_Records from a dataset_
Content starts

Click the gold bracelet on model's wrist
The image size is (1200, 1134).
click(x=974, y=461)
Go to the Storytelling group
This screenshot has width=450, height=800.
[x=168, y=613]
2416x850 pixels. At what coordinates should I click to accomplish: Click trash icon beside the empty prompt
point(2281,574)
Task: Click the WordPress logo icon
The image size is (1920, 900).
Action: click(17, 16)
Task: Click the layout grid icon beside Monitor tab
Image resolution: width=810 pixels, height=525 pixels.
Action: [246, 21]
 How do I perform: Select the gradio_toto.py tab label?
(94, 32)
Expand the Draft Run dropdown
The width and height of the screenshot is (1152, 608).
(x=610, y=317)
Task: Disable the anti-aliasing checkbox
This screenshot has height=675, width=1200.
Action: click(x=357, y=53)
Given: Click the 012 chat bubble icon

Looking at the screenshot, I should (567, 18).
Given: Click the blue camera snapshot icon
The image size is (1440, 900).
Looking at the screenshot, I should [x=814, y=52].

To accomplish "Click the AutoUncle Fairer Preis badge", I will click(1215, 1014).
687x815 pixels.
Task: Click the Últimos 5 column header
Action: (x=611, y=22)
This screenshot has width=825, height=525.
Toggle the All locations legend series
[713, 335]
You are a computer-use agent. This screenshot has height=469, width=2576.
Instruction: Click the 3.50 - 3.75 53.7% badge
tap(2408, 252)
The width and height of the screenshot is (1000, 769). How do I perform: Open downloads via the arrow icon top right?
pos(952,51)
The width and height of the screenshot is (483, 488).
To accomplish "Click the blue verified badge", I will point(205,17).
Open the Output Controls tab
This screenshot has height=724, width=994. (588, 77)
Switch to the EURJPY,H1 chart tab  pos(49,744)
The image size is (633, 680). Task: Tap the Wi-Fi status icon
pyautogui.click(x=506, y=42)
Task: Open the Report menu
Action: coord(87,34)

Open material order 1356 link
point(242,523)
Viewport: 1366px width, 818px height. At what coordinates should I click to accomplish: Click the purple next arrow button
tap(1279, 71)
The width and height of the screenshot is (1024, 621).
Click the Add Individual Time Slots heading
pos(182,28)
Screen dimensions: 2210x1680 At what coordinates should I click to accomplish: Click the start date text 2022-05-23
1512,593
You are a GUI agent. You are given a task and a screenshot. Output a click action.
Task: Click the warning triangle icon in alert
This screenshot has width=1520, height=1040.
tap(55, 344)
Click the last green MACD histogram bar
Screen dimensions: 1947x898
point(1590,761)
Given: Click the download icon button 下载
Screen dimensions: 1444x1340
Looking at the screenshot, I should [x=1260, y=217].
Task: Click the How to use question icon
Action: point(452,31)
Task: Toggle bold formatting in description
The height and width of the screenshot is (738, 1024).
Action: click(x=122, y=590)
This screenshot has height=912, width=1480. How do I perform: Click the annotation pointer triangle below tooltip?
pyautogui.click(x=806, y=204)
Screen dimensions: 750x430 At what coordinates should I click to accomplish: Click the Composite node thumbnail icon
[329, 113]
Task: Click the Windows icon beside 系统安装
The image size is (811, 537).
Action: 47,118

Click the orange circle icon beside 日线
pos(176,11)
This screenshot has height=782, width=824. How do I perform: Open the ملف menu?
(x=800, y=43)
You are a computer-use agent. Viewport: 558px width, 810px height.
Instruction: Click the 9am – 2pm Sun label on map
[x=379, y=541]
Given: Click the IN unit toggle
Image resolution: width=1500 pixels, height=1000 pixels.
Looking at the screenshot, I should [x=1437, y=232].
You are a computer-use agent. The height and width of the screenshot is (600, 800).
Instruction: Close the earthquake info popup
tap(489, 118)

Content ends

_Directions for this task_
Would you return all of the data exactly as given?

_Exercise result_
Click the gold bracelet on model's wrist
The image size is (1200, 1134).
click(x=974, y=461)
Go to the Storytelling group
This screenshot has width=450, height=800.
[x=168, y=613]
2416x850 pixels. At what coordinates should I click to accomplish: Click trash icon beside the empty prompt
point(2281,574)
Task: Click the WordPress logo icon
The image size is (1920, 900).
Action: click(17, 16)
Task: Click the layout grid icon beside Monitor tab
Image resolution: width=810 pixels, height=525 pixels.
Action: [246, 21]
 How do I perform: Select the gradio_toto.py tab label?
(94, 32)
Expand the Draft Run dropdown
The width and height of the screenshot is (1152, 608).
(x=610, y=317)
Task: Disable the anti-aliasing checkbox
This screenshot has height=675, width=1200.
Action: click(x=357, y=53)
Given: Click the 012 chat bubble icon

Looking at the screenshot, I should (567, 18).
Given: Click the blue camera snapshot icon
The image size is (1440, 900).
Looking at the screenshot, I should [x=814, y=52].

To accomplish "Click the AutoUncle Fairer Preis badge", I will click(1215, 1014).
687x815 pixels.
Task: Click the Últimos 5 column header
Action: (x=611, y=22)
This screenshot has width=825, height=525.
Toggle the All locations legend series
[713, 335]
You are a computer-use agent. This screenshot has height=469, width=2576.
Instruction: Click the 3.50 - 3.75 53.7% badge
tap(2408, 252)
The width and height of the screenshot is (1000, 769). How do I perform: Open downloads via the arrow icon top right?
pos(952,51)
The width and height of the screenshot is (483, 488).
To accomplish "Click the blue verified badge", I will point(205,17).
Open the Output Controls tab
This screenshot has height=724, width=994. (588, 77)
Switch to the EURJPY,H1 chart tab  pos(49,744)
The image size is (633, 680). Task: Tap the Wi-Fi status icon
pyautogui.click(x=506, y=42)
Task: Open the Report menu
Action: coord(87,34)

Open material order 1356 link
point(242,523)
Viewport: 1366px width, 818px height. At what coordinates should I click to accomplish: Click the purple next arrow button
tap(1279, 71)
The width and height of the screenshot is (1024, 621).
Click the Add Individual Time Slots heading
pos(182,28)
Screen dimensions: 2210x1680 At what coordinates should I click to accomplish: Click the start date text 2022-05-23
1512,593
You are a GUI agent. You are given a task and a screenshot. Output a click action.
Task: Click the warning triangle icon in alert
This screenshot has width=1520, height=1040.
tap(55, 344)
Click the last green MACD histogram bar
Screen dimensions: 1947x898
point(1590,761)
Given: Click the download icon button 下载
Screen dimensions: 1444x1340
Looking at the screenshot, I should [x=1260, y=217].
Task: Click the How to use question icon
Action: point(452,31)
Task: Toggle bold formatting in description
The height and width of the screenshot is (738, 1024).
Action: click(x=122, y=590)
This screenshot has height=912, width=1480. How do I perform: Click the annotation pointer triangle below tooltip?
pyautogui.click(x=806, y=204)
Screen dimensions: 750x430 At what coordinates should I click to accomplish: Click the Composite node thumbnail icon
[329, 113]
Task: Click the Windows icon beside 系统安装
The image size is (811, 537).
Action: 47,118

Click the orange circle icon beside 日线
pos(176,11)
This screenshot has height=782, width=824. How do I perform: Open the ملف menu?
(x=800, y=43)
You are a computer-use agent. Viewport: 558px width, 810px height.
Instruction: Click the 9am – 2pm Sun label on map
[x=379, y=541]
Given: Click the IN unit toggle
Image resolution: width=1500 pixels, height=1000 pixels.
Looking at the screenshot, I should [x=1437, y=232].
You are a computer-use agent. The height and width of the screenshot is (600, 800).
Instruction: Close the earthquake info popup
tap(489, 118)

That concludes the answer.